> _SET PROBLEM_
Copy the records word for word, starting at the line that contains "complete [720, 458]" and ending at the line that contains "Locate an element on the screen.".

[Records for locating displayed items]
□ □ □ □ □

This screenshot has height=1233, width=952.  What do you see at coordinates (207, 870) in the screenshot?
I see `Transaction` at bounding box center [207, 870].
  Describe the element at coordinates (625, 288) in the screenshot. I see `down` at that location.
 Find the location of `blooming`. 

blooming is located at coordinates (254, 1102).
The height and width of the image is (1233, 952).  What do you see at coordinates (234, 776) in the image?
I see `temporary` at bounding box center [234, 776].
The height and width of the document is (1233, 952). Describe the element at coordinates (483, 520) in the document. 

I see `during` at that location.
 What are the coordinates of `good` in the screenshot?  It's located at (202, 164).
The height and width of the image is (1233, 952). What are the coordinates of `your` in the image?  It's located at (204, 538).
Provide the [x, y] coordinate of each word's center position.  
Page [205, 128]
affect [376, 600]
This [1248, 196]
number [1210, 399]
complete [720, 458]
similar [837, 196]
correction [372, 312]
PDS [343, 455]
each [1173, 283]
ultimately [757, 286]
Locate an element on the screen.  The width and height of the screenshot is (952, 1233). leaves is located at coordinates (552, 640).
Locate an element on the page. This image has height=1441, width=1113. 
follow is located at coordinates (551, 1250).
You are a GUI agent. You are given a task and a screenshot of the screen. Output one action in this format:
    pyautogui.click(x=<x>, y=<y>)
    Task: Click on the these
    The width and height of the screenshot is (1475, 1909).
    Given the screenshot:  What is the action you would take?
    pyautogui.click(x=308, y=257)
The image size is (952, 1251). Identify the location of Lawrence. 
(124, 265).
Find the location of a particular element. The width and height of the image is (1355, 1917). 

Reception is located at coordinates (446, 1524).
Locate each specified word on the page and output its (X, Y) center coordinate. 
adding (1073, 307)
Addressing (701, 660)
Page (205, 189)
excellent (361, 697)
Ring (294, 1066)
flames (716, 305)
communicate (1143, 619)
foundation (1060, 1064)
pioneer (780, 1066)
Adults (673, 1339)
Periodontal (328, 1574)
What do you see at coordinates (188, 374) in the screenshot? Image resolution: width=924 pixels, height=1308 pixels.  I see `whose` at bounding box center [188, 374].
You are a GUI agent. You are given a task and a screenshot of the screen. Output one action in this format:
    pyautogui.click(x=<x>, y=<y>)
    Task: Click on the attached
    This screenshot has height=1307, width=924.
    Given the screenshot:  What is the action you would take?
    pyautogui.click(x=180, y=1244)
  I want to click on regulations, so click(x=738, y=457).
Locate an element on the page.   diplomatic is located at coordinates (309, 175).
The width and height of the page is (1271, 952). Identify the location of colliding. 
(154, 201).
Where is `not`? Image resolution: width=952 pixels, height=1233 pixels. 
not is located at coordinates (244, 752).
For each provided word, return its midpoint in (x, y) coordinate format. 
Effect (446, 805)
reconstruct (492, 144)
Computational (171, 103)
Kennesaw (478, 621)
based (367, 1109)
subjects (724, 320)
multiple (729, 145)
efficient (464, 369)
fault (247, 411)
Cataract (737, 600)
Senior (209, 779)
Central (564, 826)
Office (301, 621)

□ □ □ □ □

> _OUTPUT_
complete [720, 458]
similar [837, 196]
correction [372, 312]
PDS [343, 455]
each [1173, 283]
ultimately [757, 286]
Locate an element on the screen.  The width and height of the screenshot is (952, 1233). leaves is located at coordinates (552, 640).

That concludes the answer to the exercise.